I would be hesitant to plant species of trees on the invasive species list as well. While I understand that government often does bureaucratic things, at the same time, they typically start from well-meaning ideas. A case in point is currant bushes. While it is true a person can get tasty currant juice, they also are host to the White Pine Blister rust and on our farm where White Pine used to be prolific here, only the occasional tree is left. It is kind of sad considering Maine is the Pine Tree State and that we have ideal soil for it. While I understand people may enjoy currant juice, if they introduced currant bushes to their farm and it bordered mine, and subsequently killed what few White Pine I do have, I would be irate for having them break the law at my expense. I am not one to sue or send the law after them, but a farm does have the potential for such action if they do.

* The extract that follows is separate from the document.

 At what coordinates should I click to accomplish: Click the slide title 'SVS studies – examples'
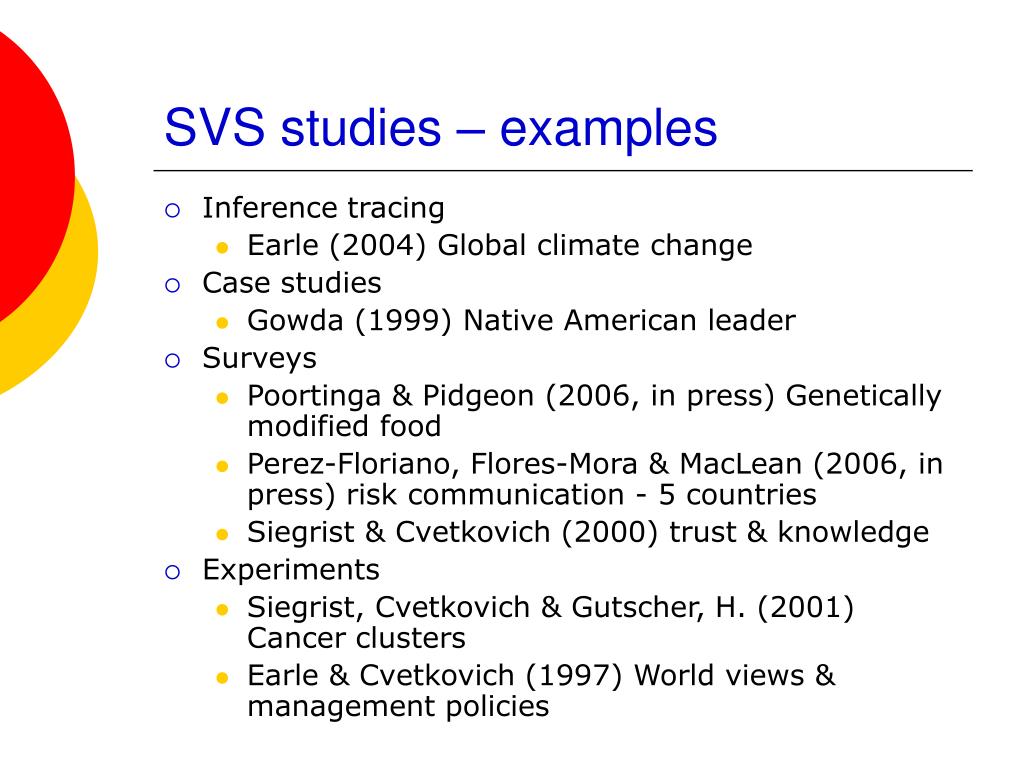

Travis, the reason I am thinking of black locust doesn't have to do with it being rot resistant, at least while it is being used as a fence.  The fact that I can use wood that come from the fence after pollarding and it is rot resistant is a plus.  It's also a nitrogen fixer, has great flowers for my honeybees which are also edible by humans, grows fast and makes lots of high nitrogen biomass, has thorns to aid in keeping humans out.  It also coppices well, attracts hummingbirds and creates shelter for other small birds, leaves are super-high protein food for my chickens, makes great firewood (and hopefully charcoal) and is said to live up to 200 years.  It just has so many great things going for it.  In bloom, it's also a beautiful tree.

I agree about being conscious of your neighbors rights.  I wouldn't plant it if I lived next to a farmer's field for instance.  The area I'm "fencing" is on the lower border of my property between my land and a very swampy low area that I think will keep it from spreading.  I have some runoff at the bottom with some erosion.  The locust trees are supposed to be really good at stopping that as well, and I don't have machinery to dig swales, so I haven't started that there.  The only place the trees could really spread would be upwards on my own land and if it becomes an issue, I'll use my customary black rubber roofing material to make a strip 6 or 8 feet weed to kill off sprouts.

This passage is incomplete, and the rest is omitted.